→ Material provided:
* start *

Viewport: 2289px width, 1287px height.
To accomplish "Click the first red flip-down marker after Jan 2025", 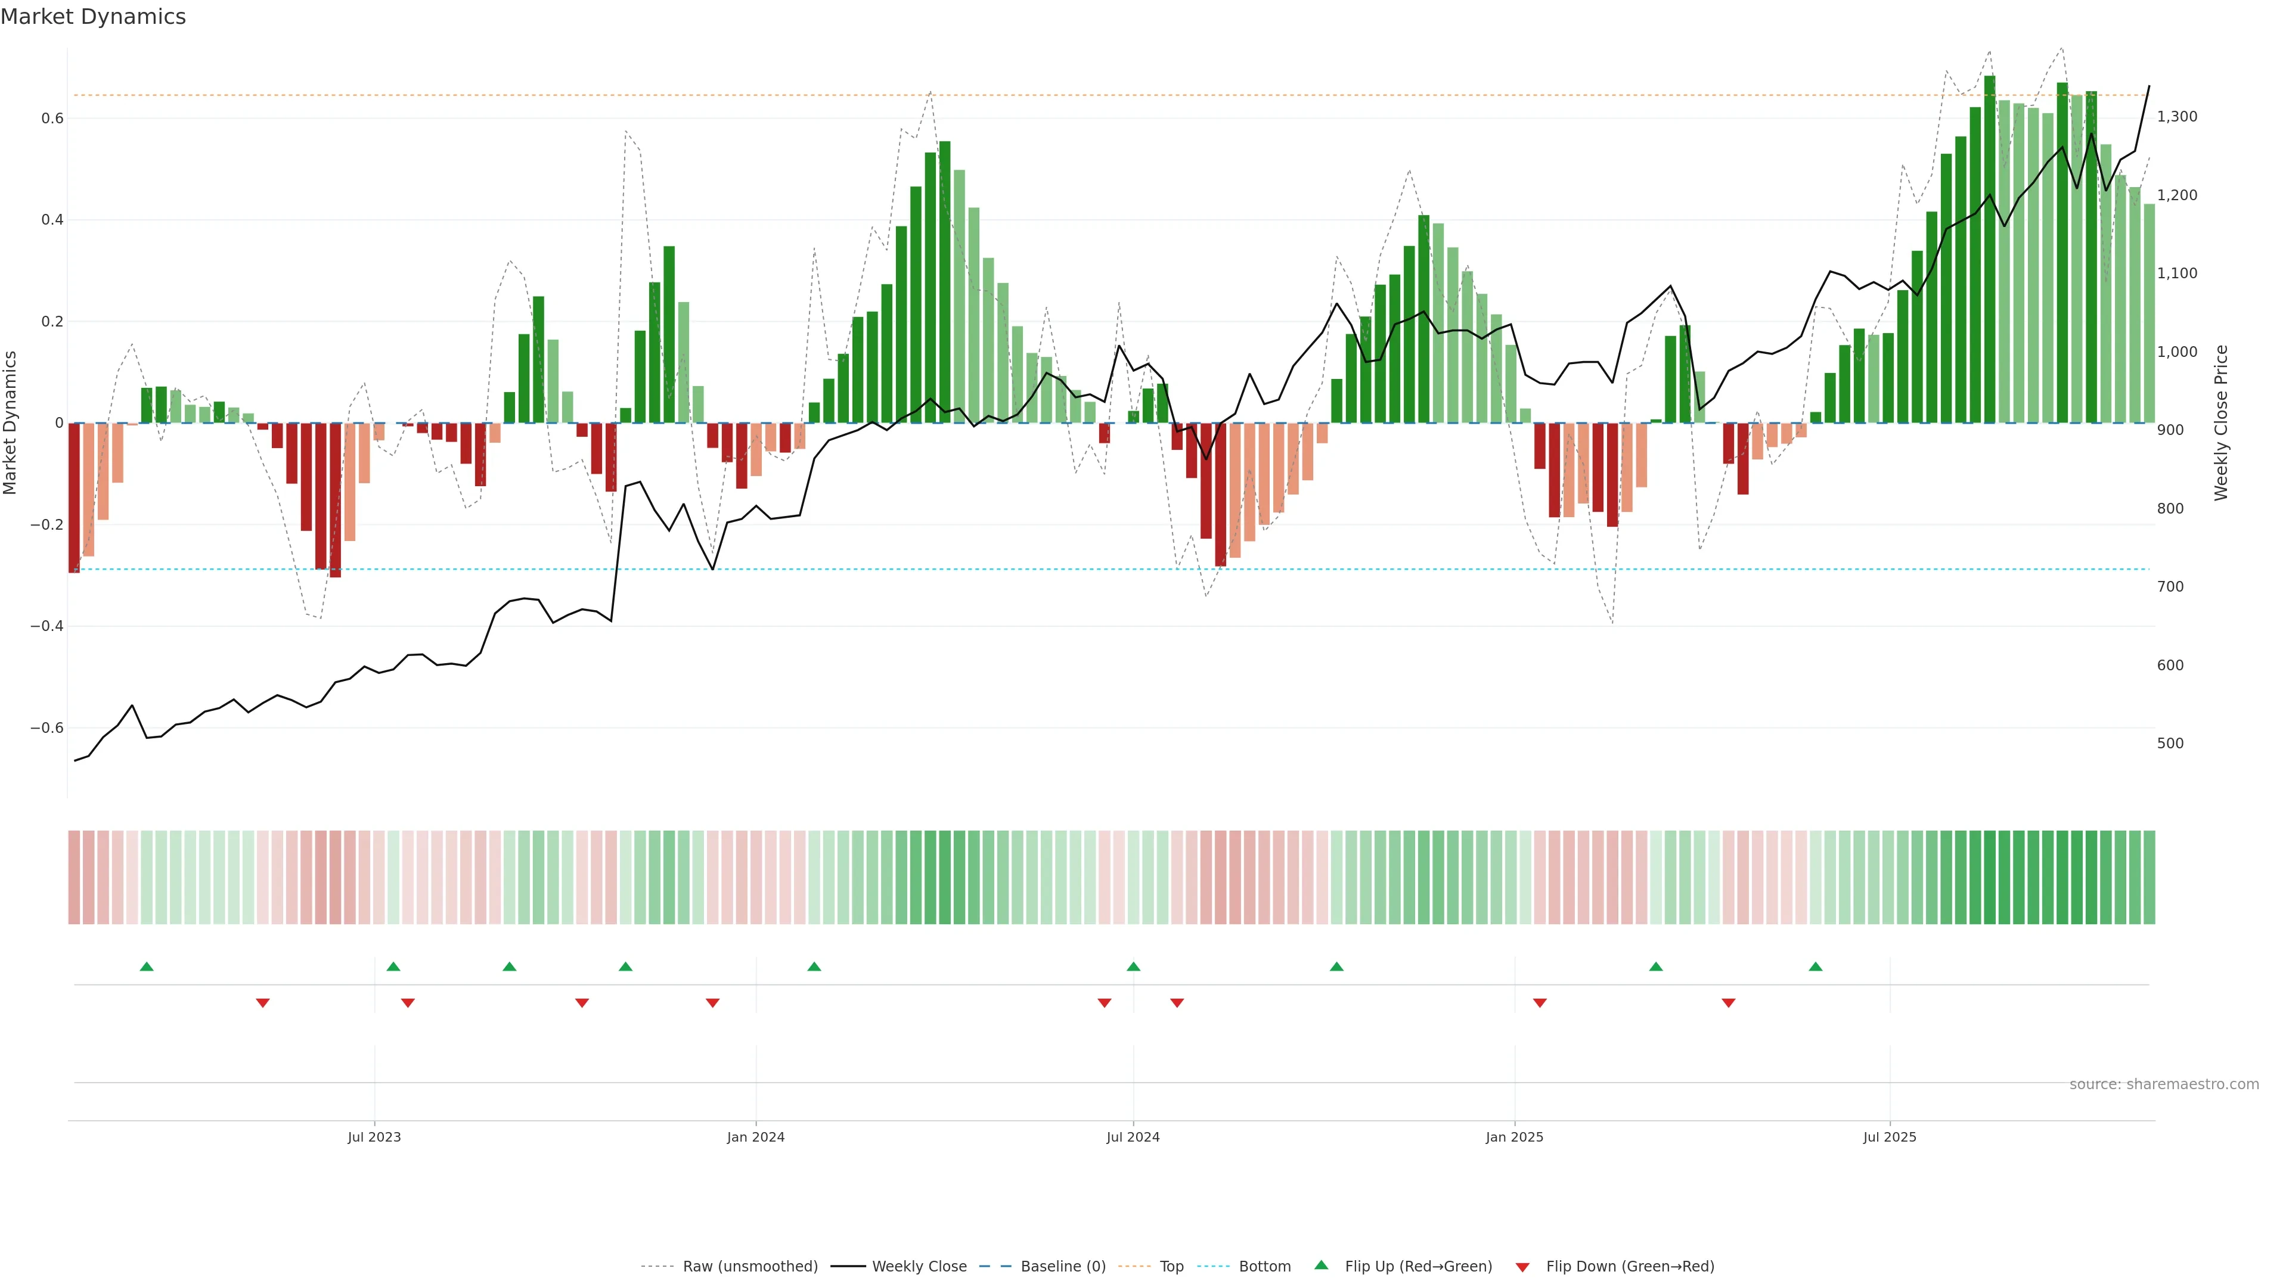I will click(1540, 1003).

* end *
* start *

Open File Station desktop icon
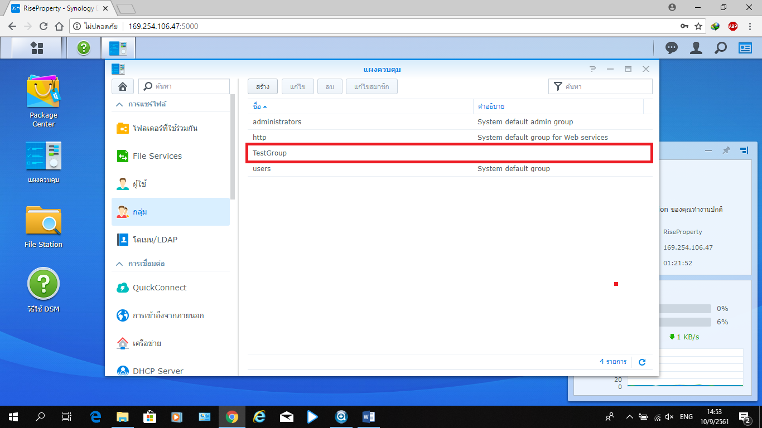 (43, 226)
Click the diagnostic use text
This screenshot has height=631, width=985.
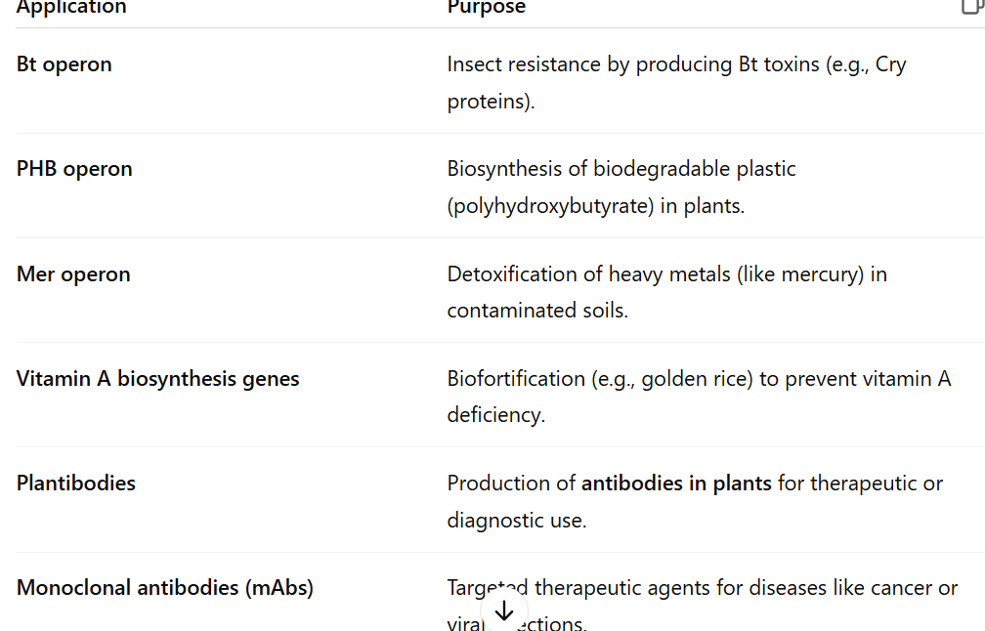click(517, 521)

* end *
* start *

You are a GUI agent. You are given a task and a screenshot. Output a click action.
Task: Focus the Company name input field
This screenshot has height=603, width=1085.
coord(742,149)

* end *

→ Problem details: Scale up everything from the line containing "Open File Station desktop icon" down to the line containing "click(517, 521)", and nothing else. Write out each of those lines again, the items' own text included, but multiply every coordinate in the answers by 2 and round to whole numbers with halves going up, and leave out the pictures.

→ Response below:
Open File Station desktop icon
 (86, 452)
Click the diagnostic use text
This screenshot has height=631, width=985.
click(1034, 1042)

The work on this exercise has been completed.